⟨
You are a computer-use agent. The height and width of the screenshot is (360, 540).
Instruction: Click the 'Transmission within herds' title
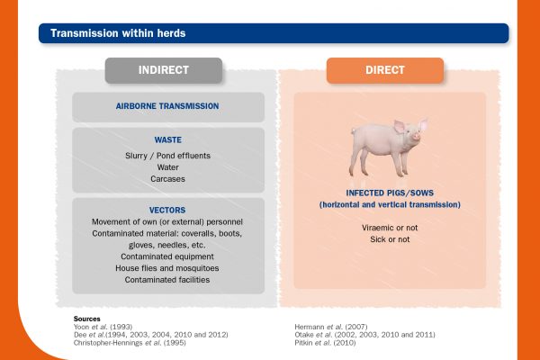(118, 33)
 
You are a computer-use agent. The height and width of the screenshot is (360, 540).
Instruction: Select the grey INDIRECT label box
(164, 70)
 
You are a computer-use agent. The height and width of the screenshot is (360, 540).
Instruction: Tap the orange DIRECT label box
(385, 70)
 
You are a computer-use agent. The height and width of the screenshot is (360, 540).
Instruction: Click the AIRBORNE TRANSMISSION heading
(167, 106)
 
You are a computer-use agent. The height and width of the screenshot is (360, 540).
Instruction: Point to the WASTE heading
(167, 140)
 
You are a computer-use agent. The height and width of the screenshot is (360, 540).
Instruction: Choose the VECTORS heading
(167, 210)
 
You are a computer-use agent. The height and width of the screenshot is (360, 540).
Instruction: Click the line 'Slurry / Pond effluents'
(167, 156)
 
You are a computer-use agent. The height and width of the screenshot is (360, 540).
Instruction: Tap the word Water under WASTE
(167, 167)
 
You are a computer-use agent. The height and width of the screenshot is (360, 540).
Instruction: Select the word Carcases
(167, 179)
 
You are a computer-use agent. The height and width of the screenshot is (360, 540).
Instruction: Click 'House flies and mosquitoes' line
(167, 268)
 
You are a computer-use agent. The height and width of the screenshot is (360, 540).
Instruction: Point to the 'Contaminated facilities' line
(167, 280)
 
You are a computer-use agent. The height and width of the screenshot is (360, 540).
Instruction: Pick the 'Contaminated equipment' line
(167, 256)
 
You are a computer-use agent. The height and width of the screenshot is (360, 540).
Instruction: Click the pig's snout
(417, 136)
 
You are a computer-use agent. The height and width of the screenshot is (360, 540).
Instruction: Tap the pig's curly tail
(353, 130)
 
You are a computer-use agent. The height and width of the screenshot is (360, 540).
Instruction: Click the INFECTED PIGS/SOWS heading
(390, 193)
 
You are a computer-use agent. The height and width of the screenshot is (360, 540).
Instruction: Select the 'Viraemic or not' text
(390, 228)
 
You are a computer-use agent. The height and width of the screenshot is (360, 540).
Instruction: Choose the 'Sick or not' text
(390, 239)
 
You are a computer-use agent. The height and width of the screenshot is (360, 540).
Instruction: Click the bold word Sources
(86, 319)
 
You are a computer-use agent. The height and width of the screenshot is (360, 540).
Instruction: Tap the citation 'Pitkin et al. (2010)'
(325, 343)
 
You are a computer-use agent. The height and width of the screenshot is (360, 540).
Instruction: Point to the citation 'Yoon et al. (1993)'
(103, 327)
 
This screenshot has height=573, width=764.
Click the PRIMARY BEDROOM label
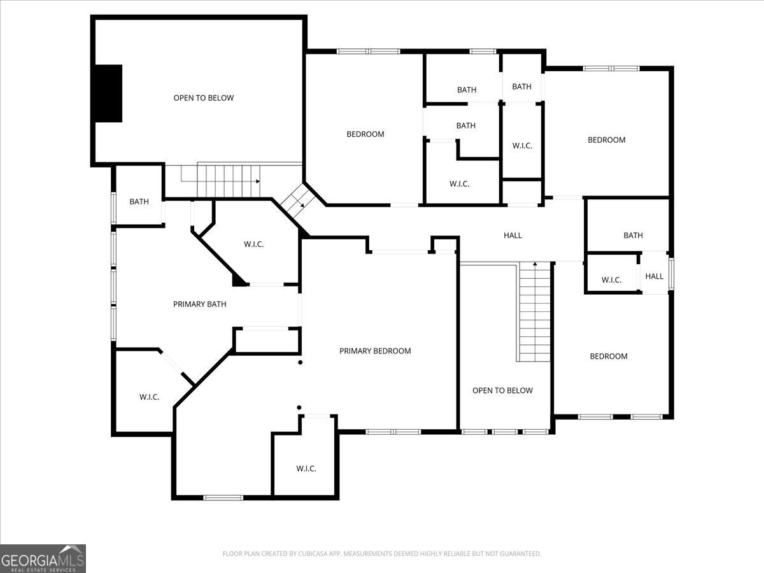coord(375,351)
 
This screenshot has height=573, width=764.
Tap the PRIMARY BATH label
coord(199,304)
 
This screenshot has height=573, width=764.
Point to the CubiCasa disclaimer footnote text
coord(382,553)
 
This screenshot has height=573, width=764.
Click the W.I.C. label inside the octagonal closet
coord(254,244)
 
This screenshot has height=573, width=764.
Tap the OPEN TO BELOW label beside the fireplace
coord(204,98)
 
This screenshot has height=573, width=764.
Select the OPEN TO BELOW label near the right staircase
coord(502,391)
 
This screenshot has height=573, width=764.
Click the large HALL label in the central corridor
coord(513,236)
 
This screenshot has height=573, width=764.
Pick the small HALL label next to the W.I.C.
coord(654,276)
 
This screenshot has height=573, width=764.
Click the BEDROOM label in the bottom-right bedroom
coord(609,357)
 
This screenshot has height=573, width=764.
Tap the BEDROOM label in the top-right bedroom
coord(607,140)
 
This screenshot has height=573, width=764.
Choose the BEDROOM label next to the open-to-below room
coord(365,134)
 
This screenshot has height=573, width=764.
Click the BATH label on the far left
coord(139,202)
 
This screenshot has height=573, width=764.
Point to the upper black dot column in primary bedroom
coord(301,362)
⟩
Written exercise -
Count the lines in the data above that contain the string "heading". Reply with that number only.

Output below -
4